Launched on 9th September 2009, the Dubai Metro today runs across 72.6 Kms, (52.1kms of Red Line and 22.5 kms of Green Line). RTA has also planned to increase the total kilometres to 320 by 2020 with two additional lines.
Dubai Metro has transported well over a billion passengers and according to the latest figures, during the first half of 2018 alone, the number of metro passengers crossed 103.29 million.
A recent study conducted by the Roads and Transport Authority (RTA), in collaboration with Henley Business School, University of Reading estimates the accumulated benefit of the Metro project to be AED 115 billion by 2020 and 234 billion by 2030.
As Dubai Metro celebrates its ninth anniversary, we look at the technological advancements of what is still the world’s largest driverless metro rail.
Dubai Metro has one of the world’s largest driverless metro system. While planning the project, RTA decided to opt for the driverless technology as it was much safer to operate. The system that is used to operate the driverless carriages is called SelTrac, the first commercial fully automatic digital railway signaling technology. The automatic train control system allows headways of between 90 seconds and two minutes.
Although the system operates driverless, Thales Rail Signaling Solutions which provided the technology has enabled an optional human supervision in case of emergency.
Operations control centre
The Operation Control Centre is a state-of-the-art facility located adjacent to the AL Rashidiya metro station. Considered to be the nerve centre of metro operations, it is managed with a little more than a dozen staff. The entire metro project is connected through CCTV, which transmits real time live feed to the centre.
The OCC is also connected to the Enterprise Command & Control Centre (EC 3) – one of the largest and most modern control centres in the world. The EC3 is a unique centre which controls and integrates all existing and future modes of transport across Dubai.
The unique facility uses intelligent technologies to achieve greater integration in order to control all means of public transportation – Dubai Metro, Dubai Tram, Taxis and Traffic Systems Control Centres.
According to the RTA, the EC3 aims to enhance coordination and communication with the various control centres and uses artificial intelligence to speed up the response time to accidents and crises, apart from being a catalyst to promote self-driving transportation in Dubai.

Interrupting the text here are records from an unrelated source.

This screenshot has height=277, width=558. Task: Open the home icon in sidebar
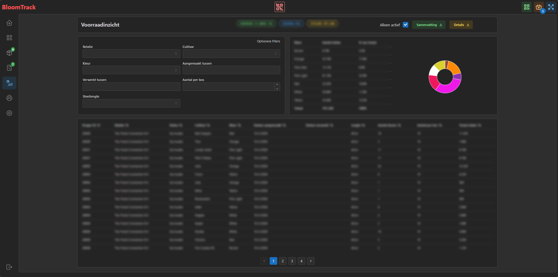click(x=9, y=23)
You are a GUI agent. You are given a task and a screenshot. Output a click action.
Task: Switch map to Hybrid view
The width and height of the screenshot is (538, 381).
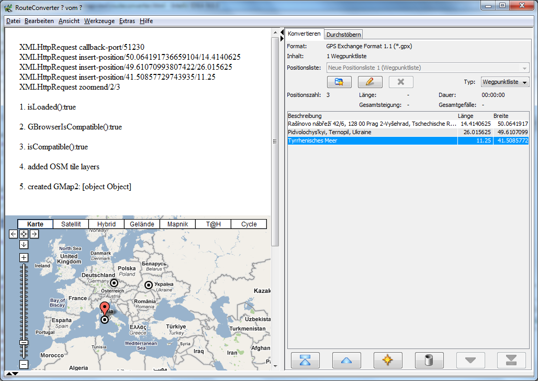click(x=106, y=224)
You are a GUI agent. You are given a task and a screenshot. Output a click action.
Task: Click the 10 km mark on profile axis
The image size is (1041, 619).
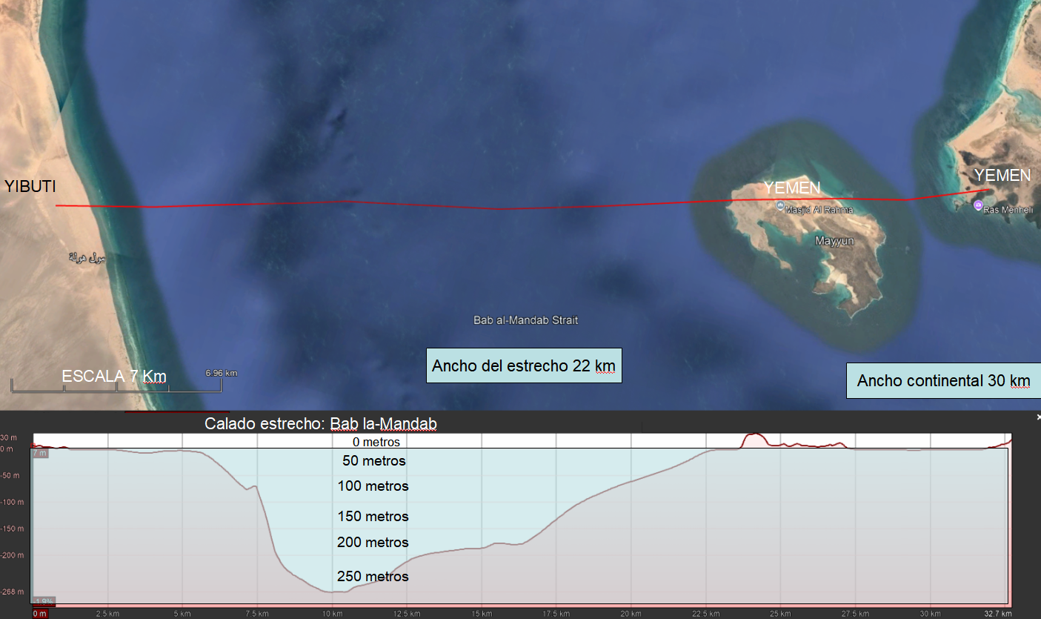click(332, 614)
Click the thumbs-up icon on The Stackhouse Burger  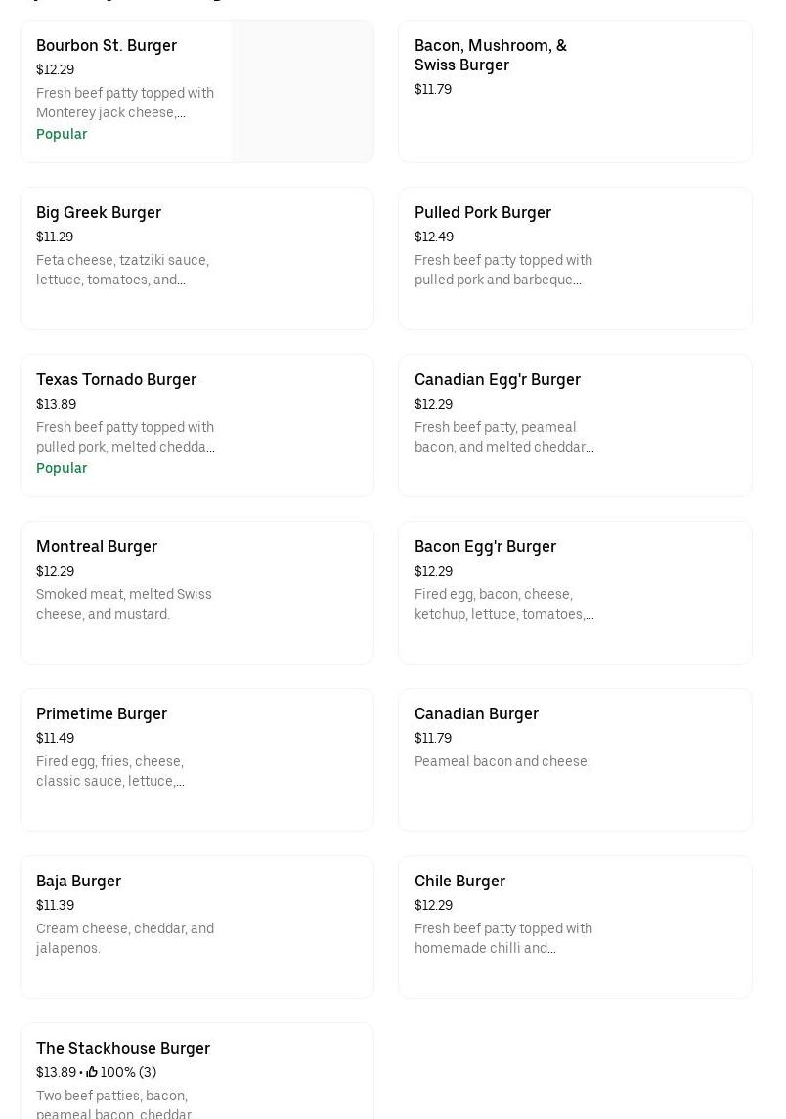pos(92,1072)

Starting from driverless engines to, to seamless access control and ticketless entry and exit, the Dubai Metro also facilitates a seamless experience. Passengers can also recharge the metro rail passes using a smart kiosk.
3D Printed Spare parts
Dubai Metro could well be one of the few public transportation centres in the world to use 3D printed spare parts.
After having first used the 3D printing technology on the metro in the second half of 2016, the RTA earlier this year announced that it has signed an agreement with Siemens to extend its use of 3D printing technology.
The idea is to extend the sources of spare parts for the Dubai Metro and increase their availability, and enable getting improved parts with better performance and increased features.
Advanced smart tech to assist the blind
In an effort to support those visibly challenged, RTA has tied up with a specialist tech company to develop a smartphone solution that will guide the user using voice commands all across the metro station. The currently iPhone-only feature will convert any written information into voice command, and provide precise directions and signs for metro gates, stairs, escalators and station gates. The technology is compatible with the ground tactile marks. The facility is currently available at the Al Rashidiya metro station.